The San Francisco multifamily market continues to present compelling below-replacement-cost opportunities. In many cases, desirable apartment buildings requiring little to no renovation are trading at 30% to 50% below replacement cost, with broader valuations still significantly below prior cycle highs, according to real estate investment firm GTIS Partners.
At the same time, fundamentals are beginning to improve, with rents showing signs of stabilization and operating expenses, including insurance costs, moderating across many markets.
GTIS sees this as an attractive opportunity to acquire high-quality assets at meaningful discounts in markets positioned for long-term recovery.
San Francisco's multifamily market has entered 2026 following a strong improvement in vacancy last year, which fell by triple digits. That came while the city's role in AI and tech innovation has helped reinforce high-income renter demand.
At the same time, investors are seeing a more constructive political backdrop for housing and downtown recovery under the relatively moderate administration of Mayor Daniel Lurie, which has improved sentiment even before fundamentals fully normalize, according to Thomas Feldstein, partner, chief operating officer and general counsel at GTIS.
Pricing Discounted to Where San Fran Should Trade
Feldstein told GlobeSt.com that pricing still feels discounted relative to where San Francisco should trade over the long term. He thinks replacement costs could be well above $1,100 to $1,200 per foot, particularly for prime-located existing assets.
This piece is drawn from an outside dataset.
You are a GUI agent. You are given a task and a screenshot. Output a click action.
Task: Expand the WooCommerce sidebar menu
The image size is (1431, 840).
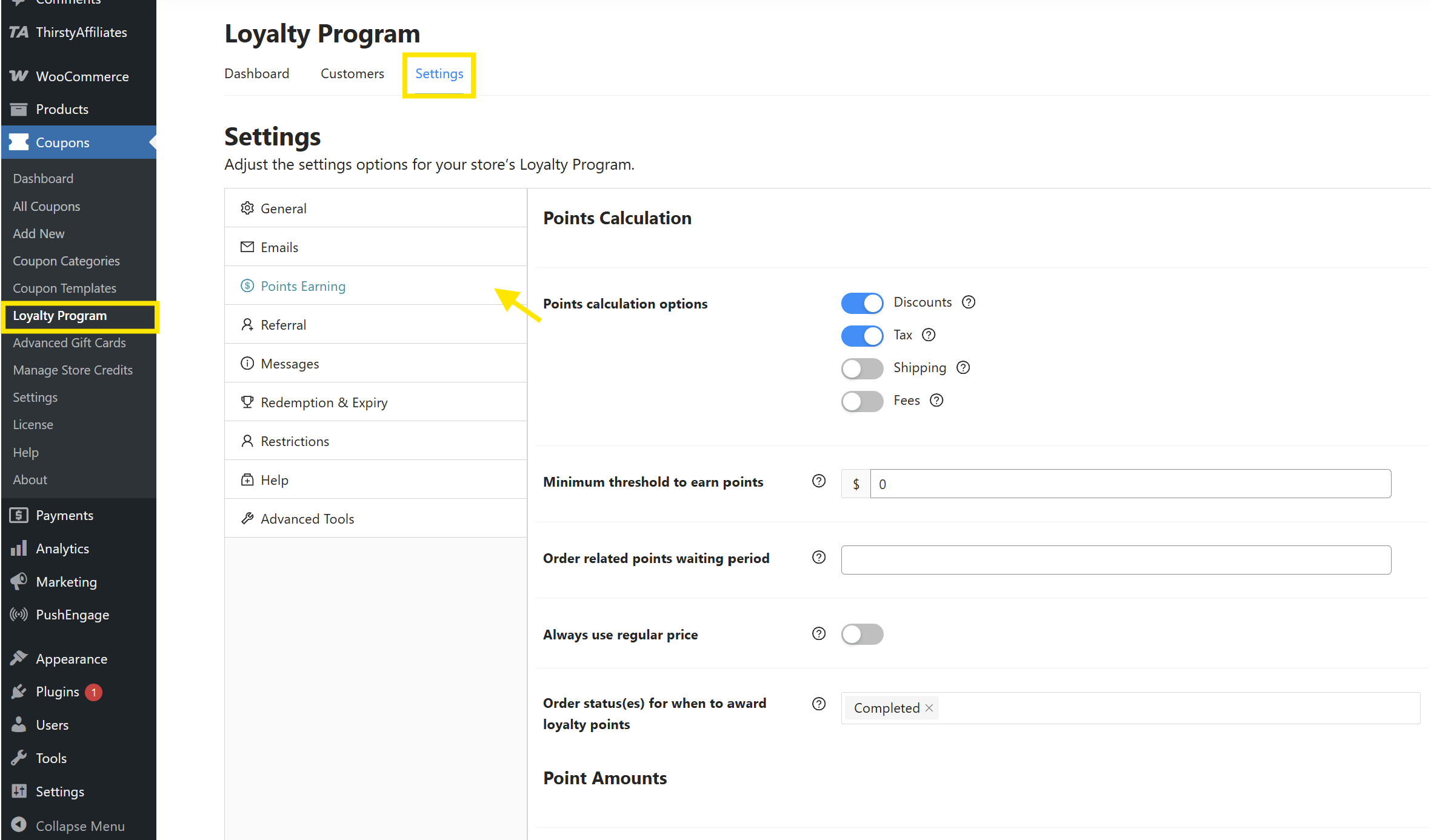click(82, 76)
"Even though fundamentals have improved, the market is still in recovery mode rather than fully repriced," he said.
"That disconnect is important because new development remains constrained, and supply is exceptionally limited. In our view, that leaves existing product trading more attractive than replacement economics would suggest, especially given how little new competitive supply is likely to arrive in the near term."
Feldstein said that valuations remain below prior highs because San Francisco's recovery has been later and more uneven than in other major apartment markets.
The downtown office recovery is improving, but it has not yet fully reset renter demand to pre-COVID patterns and capital markets still reflect higher interest rates and more conservative underwriting than during the prior peak cycle.
"From here, further rent growth, continued AI-driven hiring, and a sustained lack of new supply should be the main drivers of additional recovery," he said.
Demand has clearly improved, according to Feldstein. Per Marcus & Millichap, the city has benefited from strong rent-by-choice demand in 2025, with the sharpest gains in downtown submarkets such as SoMa and Mission Bay, where year-over-year rent growth exceeded 10% as of late 2025.
Class A monthly rents across the metro rose by nearly 10%, while Class B and C vacancy rates remained below 4% in some submarkets.
"Broadly, that points to a market with tightening occupancy and increasingly healthy leasing momentum," according to Feldstein.
Operating Costs Remain Elevated
However, operating costs are still elevated and insurance remains one of the clearest pressure points for owners. Industry surveys continue to show that multifamily insurance costs remain high and weigh on net operating income even as revenues improve.
"Investors are beginning to underwrite these higher costs more consistently, which helps reduce uncertainty, even if the expense burden remains significant," he said.
Overall, from a risk-adjusted standpoint, San Francisco is one of the most compelling multifamily markets in the country today, according to Feldstein.
"You have improving renter demand, a supply-constrained development backdrop, and a market that still has not fully repriced to reflect those conditions," he said.
At the same time, the Bay Area remains the center of the AI economy, which supports job creation and household formation at the higher end of the renter base.
It's a combination that is difficult to replicate elsewhere, he added.
The opportunity set in San Francisco is meaningfully broader today than in prior years, driven by strong investor interest in both rent-controlled assets—which represent the vast majority (~94% of existing stock) of the market—and newer-vintage product as it becomes available.
"As demand has strengthened, more owners are bringing assets to market, and transaction activity has picked up accordingly," Feldstein said. "Notably, recent trades have continued to show improving pricing dynamics, with each deal helping to reset expectations and support further momentum in the market."